Practically the only growing industry in recession-hit Ireland is - growing.

So many people are returning to the land to cultivate their own vegetables that sales of seeds and garden rakes and compost are booming.

Ireland's agriculture and food development authority, known as Teagasc, has been so inundated with inquires from would-be gardeners that this week it issued 'A Guide to Vegetable Growing' for beginners.

Count me among that number.

My wife Zhanna and I have managed to reclaim a once impenetrable patch of thorn trees and ferns behind our home in the Dublin mountains and make it into a garden. It involved cutting down 75 gnarled, thorny bushes and hiring a landscaper to dig the stumps out of the ground with an excavator.

We spent days digging out and burning the fern roots, which spread out deep underground like a mass of telephone cables. Then we erected a ten-foot-high fence to keep out the deer that wander down from the forest at dusk and eat almost anything coloured green.

At 1,000 feet we now have one of the highest gardens in Ireland. It faces south-east so we might just get enough sun to give us a good crop of lettuce, peas, beans, rhubarb and herbs as well as strawberries, raspberries, blackcurrants and gooseberries.

We have also planted a couple of apple and damson trees to see if they can survive in our micro-climate. And of course potatoes, three rows of Kerries.

Everyone is going mad to plant their own potatoes. There's no chance of us joining the British Commonwealth as has recently been suggested but we have no problem with the British Queen, the Duke of York and King Edward, some of the best varieties of potato.

We are blessed to have the space to grow our own produce. Apartment dwellers have to find allotments on council land, which come at a nominal fee.

Demand has been so heavy this year that there are long waiting lists, and farmers are renting out vegetable patches at up to $400 a year.

In the Stoneybatter district of Dublin, where houses have small concrete yards, a former New Yorker, Kaethe Burt-O'Dea converted an empty lot into a very successful communal vegetable garden four years ago.

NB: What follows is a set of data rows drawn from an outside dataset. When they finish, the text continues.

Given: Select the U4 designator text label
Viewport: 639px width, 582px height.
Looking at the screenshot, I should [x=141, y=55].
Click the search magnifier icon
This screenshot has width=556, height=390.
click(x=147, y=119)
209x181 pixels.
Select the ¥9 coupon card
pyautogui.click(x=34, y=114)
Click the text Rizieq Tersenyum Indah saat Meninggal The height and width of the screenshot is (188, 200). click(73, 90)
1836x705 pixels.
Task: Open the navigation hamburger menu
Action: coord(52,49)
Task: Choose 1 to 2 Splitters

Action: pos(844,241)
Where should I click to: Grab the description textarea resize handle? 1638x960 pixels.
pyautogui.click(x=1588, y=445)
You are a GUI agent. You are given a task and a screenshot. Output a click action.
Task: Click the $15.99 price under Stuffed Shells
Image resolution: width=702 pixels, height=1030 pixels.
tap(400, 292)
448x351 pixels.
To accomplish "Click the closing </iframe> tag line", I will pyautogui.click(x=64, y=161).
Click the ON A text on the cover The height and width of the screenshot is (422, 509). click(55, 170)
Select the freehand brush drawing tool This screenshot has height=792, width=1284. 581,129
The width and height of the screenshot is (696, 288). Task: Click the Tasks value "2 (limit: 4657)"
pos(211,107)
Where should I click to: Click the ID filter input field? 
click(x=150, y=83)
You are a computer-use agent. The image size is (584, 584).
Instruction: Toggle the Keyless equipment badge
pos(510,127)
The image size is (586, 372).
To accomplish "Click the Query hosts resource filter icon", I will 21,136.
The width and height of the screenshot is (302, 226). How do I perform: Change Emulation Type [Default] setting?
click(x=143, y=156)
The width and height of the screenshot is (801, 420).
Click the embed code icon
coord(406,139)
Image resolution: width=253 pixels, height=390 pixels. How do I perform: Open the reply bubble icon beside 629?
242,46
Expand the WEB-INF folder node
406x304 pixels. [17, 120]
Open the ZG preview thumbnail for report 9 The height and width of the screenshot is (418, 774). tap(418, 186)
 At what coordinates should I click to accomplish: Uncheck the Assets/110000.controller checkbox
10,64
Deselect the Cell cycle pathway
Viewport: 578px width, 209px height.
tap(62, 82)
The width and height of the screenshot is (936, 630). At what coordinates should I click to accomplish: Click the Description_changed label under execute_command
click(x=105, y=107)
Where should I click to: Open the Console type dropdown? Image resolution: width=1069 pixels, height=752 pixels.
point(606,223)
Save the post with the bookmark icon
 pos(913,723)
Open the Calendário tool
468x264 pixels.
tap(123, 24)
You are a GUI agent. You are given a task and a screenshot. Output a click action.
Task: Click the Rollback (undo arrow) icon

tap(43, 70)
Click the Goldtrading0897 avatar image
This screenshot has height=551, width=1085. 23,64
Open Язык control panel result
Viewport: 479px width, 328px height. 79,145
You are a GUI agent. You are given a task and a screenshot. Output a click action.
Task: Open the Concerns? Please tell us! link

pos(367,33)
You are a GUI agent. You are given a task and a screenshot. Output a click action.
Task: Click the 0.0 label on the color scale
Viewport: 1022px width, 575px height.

Other districts are now looking for advice and following her example, she told me. Even people without access to a garden or allotment are turning to the window box.

Ireland's best-loved celebrity gardener Dermot O'Neill recently promoted on the popular Friday night television program, "The Late Late Show" a potato called Lady Christi that can be grown in a small plastic barrel.

Launching a campaign last month for the Irish householder to return to the soil, Mike Neary, manager of horticulture for the Irish Food Board, said that now more than ever Irish people are expressing interest in growing their own vegetables, fruits and flowers.

There's more to it than saving money of course, though that is uppermost in people's minds as they find their disposable income depleted by the harshest budget in the history of the state.

There is also a strong trend in Ireland towards organic food and an awareness that imported food such as Cyprus potatoes mean a lot of carbon miles. There is no good reason when we should be importing potatoes.

The solanum tuberosum, otherwise known as the Irish potato, flourishes well in Ireland's cool climate.

The famine of the mid-18th century happened partly because of a lack of genetic diversity. There are now 150 varieties of potatoes that can be grown in Irish conditions.

Let's hope that the Kerries flourish at 1,000 feet.